7. Il résulte des dispositions de l'article 47 du code civil que, en cas de doute sur l'authenticité ou l'exactitude d'un acte de l'état civil étranger et pour écarter la présomption d'authenticité dont bénéficie un tel acte, l'autorité administrative procède aux vérifications utiles. Si l'article 47 du code civil pose une présomption de validité des actes d'état civil établis par une autorité étrangère dans les formes usitées dans ce pays, il incombe à l'administration de renverser cette présomption en apportant la preuve, par tout moyen, du caractère irrégulier, falsifié ou non conforme à la réalité des actes en question. En cas de contestation par l'administration de la valeur probante d'un acte d'état civil établi à l'étranger, il appartient au juge administratif de former sa conviction au vu de l'ensemble des éléments produits par les parties. En revanche, l'autorité administrative n'est pas tenue de solliciter nécessairement et systématiquement les autorités d'un autre État afin d'établir qu'un acte d'état civil présenté comme émanant de cet État est dépourvu d'authenticité, en particulier lorsque l'acte est, compte tenu de sa forme et des informations dont elle dispose sur la forme habituelle du document en question, manifestement falsifié. Pour juger qu'un acte d'état civil produit devant lui est dépourvu de force probante, qu'il soit irrégulier, falsifié ou inexact, le juge doit en conséquence se fonder sur tous les éléments versés au dossier dans le cadre de l'instruction du litige qui lui est soumis.
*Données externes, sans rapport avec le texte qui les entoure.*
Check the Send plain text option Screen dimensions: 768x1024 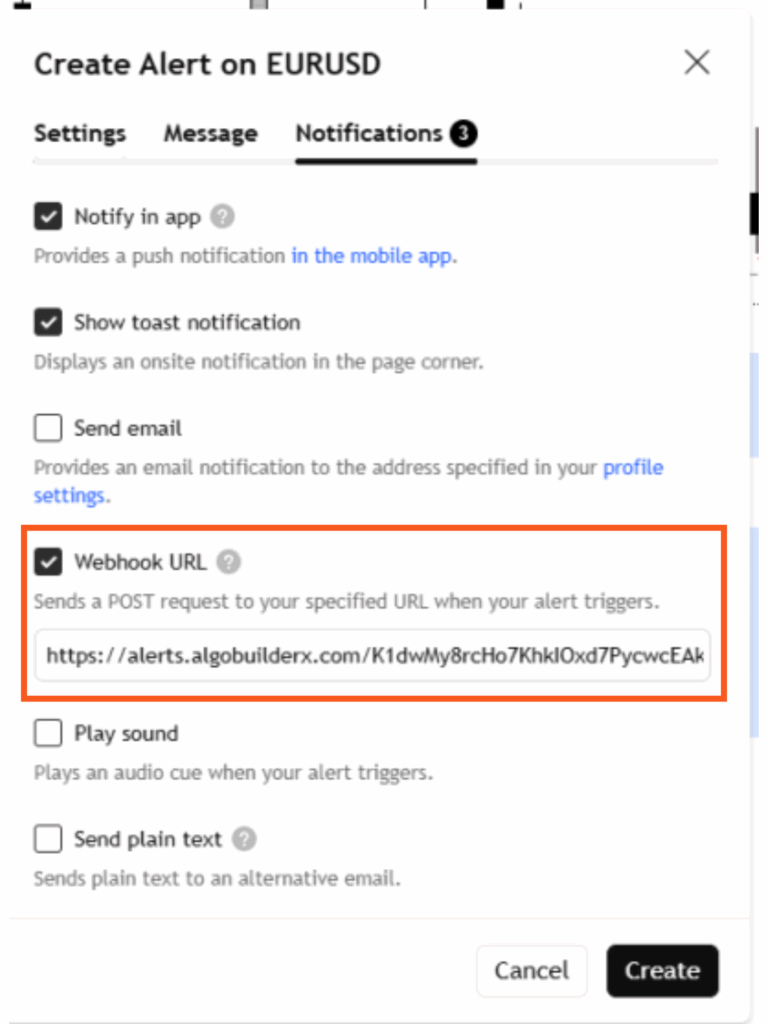[x=48, y=839]
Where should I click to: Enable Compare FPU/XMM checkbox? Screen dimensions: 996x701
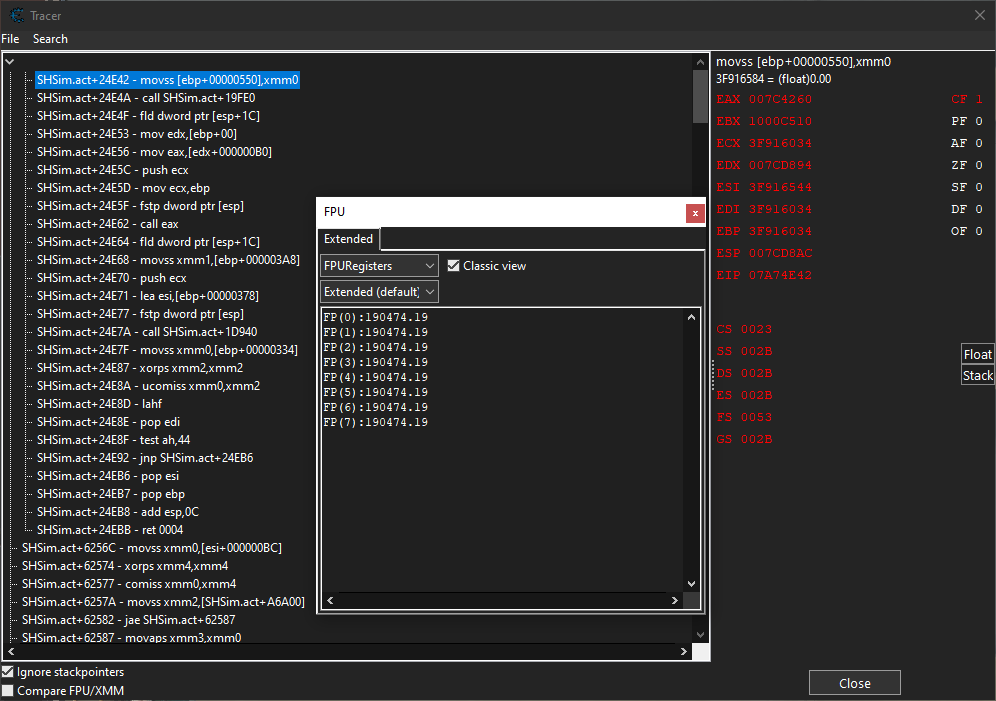click(8, 690)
Ce faisant, il lui appartient d'apprécier les conséquences à tirer de la production par l'étranger d'une carte consulaire ou d'un passeport dont l'authenticité est établie ou n'est pas contestée, sans qu'une force probante particulière puisse être attribuée ou refusée par principe à de tels documents.

8. Il ressort des pièces du dossier qu'à l'appui de sa demande de titre de séjour, présentée le 25 juin 2021, et pour établir son identité, son état civil et sa nationalité, le requérant a produit, d'une part, un document se présentant comme un original de son acte de naissance, dressé le 10 juillet 2016, assorti d'un document se présentant comme un certificat d'authenticité établi par un officier du ministère des affaires étrangères et de la coopération internationale sierra léonais, en poste à Freetown, daté à la main du 7 juillet 2020, documents selon lesquels le requérant est né le 16 juillet 2003 et, d'autre part, un passeport sierra-léonais délivré le 2 octobre 2020.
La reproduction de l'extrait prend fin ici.